• [Alıntı]:
——

Fikirci Bey yazdı: ÇAV MI, HAV MI?
Özel İçerik

ÇAV MI, HAV MI?

Bugün Arife

Yarın hiç alışılmadık bir bayrama gireceğiz,

Hüzünlü, eksik, üzgün…

Çünkü bayram demek “görüşmek” demektir. Dokunmak demektir. Yanında olmak demektir.

Annenin elini öpmektir. Torununun başını okşamaktır

Ona şeker, mendil, hediye vermektir.

Yarın bunların hiçbirini yapamayacağız.

Hani ihtiyarlar derlerdi ya “Nerede o eski Ramazanlar…”

Eh, biz de artık bu yaşta bunu söyledik ya… “Nerede o eski Ramazanlar? Mesela geçen seneki…” Ona bile hasretiz.

İnşAllah Kurban Bayramı’na kadar normale dönmüş oluruz da bu ilk ve son garip bayramımız olur. Hepinizin Ramazan Bayramlarını ayrı ayrı tebrik eder hayırlar dilerim..

Açıkçası hükümetin kararını ne kadar anlasam ve sonuna kadar desteklesem de hiç mutlu değilim.

Tersi bir karar hakikaten büyük bir hata olurdu. 3 aylık emeğimiz 3 günde heba olur, başladığımız yerden de kötü bir noktaya varırdık.

Tam da insanların hüzünlü bir bayrama hazırlandığı ama imanlarını sarsmayıp sabır ve tevekkülle oruçlarını tuttukları bu günlerde camilerimiz bir çeşit abuk sabuk saldırıya uğradı.

O derece ki, muhalefet bile sert bir şekilde tepki gösterdi.

Abuk sabuk diyorum, çünkü bunu radikal Kemalistler yapsa herhalde İzmir Marşı falan çalarlardı. Bunlar her kimse, bir eylem yapacaklar ama eylemde çalacakları özgün bir müzikleri bile yok. İtalyan anti-faşistlerinin 2. Dünya Savaşında söyledikleri ve  solcuları simgeleyen bir parçanın “Türkçe sözlü aranjmanını” çalıyorlar.

——

• [Verilen bilgiler]:
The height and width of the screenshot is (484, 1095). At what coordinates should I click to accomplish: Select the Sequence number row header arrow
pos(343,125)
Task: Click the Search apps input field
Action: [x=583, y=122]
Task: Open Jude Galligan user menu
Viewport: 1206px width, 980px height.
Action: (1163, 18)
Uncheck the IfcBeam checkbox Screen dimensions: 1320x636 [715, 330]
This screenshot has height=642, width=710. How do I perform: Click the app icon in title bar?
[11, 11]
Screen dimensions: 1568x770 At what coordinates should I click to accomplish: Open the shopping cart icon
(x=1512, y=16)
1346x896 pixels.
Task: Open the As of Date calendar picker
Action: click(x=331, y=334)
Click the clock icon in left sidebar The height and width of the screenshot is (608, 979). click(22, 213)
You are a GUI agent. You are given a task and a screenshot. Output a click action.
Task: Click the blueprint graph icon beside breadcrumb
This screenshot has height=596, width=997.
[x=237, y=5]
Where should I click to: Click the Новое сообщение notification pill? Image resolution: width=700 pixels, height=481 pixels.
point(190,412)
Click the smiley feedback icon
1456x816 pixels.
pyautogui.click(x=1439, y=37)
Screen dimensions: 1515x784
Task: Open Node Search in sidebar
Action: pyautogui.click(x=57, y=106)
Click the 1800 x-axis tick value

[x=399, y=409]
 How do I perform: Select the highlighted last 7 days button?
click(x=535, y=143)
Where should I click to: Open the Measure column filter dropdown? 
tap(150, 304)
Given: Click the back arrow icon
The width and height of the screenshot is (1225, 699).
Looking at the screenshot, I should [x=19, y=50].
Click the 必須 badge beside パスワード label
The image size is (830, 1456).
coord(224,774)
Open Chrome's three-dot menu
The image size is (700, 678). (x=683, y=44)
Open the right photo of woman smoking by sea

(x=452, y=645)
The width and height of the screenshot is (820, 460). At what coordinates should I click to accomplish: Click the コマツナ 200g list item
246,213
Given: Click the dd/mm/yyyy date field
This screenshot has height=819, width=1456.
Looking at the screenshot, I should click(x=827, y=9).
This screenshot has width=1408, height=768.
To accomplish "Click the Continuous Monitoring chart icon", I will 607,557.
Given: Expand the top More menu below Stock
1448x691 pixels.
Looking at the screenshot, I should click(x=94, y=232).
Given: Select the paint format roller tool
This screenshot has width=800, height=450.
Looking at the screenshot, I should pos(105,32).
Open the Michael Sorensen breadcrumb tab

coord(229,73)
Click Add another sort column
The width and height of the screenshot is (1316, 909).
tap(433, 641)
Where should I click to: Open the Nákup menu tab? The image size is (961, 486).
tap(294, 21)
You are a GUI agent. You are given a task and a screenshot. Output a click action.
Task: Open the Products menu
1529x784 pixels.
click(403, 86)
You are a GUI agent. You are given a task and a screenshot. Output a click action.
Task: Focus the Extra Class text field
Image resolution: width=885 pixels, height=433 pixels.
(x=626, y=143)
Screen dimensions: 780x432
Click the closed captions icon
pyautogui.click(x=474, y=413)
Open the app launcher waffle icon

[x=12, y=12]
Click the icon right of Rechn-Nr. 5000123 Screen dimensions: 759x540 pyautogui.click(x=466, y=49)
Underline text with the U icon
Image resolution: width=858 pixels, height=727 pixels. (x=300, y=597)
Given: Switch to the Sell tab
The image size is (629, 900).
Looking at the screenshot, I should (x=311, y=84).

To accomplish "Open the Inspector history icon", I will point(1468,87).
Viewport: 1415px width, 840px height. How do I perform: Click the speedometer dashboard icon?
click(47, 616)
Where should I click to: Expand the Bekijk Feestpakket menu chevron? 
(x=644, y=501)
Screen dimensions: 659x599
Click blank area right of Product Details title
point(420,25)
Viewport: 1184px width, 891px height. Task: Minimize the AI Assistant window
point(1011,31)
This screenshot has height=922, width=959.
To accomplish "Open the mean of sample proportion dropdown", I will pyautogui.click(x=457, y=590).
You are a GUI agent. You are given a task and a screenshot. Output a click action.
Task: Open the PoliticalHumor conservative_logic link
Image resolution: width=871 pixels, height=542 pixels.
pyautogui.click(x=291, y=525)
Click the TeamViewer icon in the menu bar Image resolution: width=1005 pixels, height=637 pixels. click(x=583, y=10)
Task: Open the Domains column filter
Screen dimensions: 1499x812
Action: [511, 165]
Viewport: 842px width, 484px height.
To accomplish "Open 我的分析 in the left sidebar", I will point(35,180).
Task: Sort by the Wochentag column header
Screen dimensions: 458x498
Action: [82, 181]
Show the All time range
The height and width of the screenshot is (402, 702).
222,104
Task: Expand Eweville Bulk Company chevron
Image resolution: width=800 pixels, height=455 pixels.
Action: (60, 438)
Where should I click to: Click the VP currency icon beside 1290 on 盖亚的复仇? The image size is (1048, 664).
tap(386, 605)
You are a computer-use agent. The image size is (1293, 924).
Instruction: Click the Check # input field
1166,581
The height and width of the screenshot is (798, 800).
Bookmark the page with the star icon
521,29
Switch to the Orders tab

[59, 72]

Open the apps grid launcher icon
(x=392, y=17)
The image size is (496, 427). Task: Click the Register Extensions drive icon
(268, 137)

——

• [Alıştırma]: Alıntıya göre hükümet tersi bir karar verseydi kaç aylık emek kaç günde heba olurdu? Buradaki kayıtların alıntıyla hiçbir ilgisi yok.

• [Doğru cevap]: 3 aylık emek 3 günde heba olurdu.